What you are asked to do:
In the entries below, every line with the string "will" is to be reported.

Dataset records:

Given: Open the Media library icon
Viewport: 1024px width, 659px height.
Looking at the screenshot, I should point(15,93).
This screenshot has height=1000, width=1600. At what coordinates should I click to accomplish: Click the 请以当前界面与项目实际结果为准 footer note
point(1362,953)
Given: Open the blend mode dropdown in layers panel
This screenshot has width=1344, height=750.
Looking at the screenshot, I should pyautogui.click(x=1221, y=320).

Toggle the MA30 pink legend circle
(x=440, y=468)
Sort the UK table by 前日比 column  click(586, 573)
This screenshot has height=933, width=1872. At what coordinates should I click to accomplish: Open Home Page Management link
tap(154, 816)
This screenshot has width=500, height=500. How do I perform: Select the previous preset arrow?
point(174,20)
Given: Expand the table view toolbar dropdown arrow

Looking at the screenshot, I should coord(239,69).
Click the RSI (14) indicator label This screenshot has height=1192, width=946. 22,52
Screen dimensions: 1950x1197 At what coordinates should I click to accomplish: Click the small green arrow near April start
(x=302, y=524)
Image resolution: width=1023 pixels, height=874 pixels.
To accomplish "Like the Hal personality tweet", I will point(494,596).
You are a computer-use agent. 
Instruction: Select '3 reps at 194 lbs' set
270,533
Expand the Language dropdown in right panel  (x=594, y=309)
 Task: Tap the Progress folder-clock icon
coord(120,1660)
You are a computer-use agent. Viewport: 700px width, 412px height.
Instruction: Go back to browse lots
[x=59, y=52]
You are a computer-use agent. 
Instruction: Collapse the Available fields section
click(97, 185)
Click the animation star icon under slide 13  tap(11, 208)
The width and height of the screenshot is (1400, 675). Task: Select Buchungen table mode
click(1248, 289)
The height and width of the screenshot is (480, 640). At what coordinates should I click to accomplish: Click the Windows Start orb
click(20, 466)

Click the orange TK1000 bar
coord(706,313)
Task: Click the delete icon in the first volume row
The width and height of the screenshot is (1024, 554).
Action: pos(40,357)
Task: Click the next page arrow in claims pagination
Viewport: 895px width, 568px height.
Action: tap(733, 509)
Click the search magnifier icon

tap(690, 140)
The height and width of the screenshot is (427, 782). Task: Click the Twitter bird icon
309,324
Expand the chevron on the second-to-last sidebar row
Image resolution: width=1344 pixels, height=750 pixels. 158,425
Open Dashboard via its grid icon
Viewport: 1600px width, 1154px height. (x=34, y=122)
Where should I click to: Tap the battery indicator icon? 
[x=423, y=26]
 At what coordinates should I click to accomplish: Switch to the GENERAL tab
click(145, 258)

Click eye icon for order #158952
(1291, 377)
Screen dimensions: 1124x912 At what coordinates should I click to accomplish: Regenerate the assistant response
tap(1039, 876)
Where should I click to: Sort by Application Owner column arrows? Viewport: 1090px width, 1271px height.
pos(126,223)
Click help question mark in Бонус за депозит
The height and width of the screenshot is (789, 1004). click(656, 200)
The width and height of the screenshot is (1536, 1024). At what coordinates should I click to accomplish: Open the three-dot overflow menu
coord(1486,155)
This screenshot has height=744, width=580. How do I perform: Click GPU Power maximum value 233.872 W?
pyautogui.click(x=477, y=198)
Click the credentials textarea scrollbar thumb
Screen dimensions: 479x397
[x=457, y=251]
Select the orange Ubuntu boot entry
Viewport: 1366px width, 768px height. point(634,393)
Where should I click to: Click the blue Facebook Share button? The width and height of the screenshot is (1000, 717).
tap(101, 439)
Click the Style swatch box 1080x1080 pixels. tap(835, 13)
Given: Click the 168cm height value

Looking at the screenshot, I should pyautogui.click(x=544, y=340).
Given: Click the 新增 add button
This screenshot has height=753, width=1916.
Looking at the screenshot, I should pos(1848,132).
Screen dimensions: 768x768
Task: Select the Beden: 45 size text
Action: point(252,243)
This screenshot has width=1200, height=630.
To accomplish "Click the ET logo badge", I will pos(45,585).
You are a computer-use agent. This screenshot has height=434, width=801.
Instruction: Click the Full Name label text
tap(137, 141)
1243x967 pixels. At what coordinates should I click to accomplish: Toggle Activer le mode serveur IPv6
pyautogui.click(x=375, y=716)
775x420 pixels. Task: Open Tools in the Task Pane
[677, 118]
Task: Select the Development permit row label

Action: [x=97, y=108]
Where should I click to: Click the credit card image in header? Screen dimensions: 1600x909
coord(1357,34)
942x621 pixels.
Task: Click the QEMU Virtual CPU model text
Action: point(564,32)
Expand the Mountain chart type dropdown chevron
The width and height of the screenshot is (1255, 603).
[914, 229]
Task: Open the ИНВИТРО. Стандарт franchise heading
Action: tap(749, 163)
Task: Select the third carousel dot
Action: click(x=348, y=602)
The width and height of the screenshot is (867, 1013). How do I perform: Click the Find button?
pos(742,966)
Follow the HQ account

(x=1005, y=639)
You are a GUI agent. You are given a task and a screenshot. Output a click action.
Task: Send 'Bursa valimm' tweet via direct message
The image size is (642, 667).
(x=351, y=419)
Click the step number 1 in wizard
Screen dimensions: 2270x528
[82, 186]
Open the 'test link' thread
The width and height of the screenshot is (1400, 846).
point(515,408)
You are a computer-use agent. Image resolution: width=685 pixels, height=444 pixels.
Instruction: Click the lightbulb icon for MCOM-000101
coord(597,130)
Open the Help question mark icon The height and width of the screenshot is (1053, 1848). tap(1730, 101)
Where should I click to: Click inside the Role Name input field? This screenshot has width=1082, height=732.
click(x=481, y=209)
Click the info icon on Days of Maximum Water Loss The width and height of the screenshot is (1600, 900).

Your solution:
To accomplish "Like the Hal personality tweet", I will point(494,596).
To accomplish "Click the ET logo badge", I will pos(45,585).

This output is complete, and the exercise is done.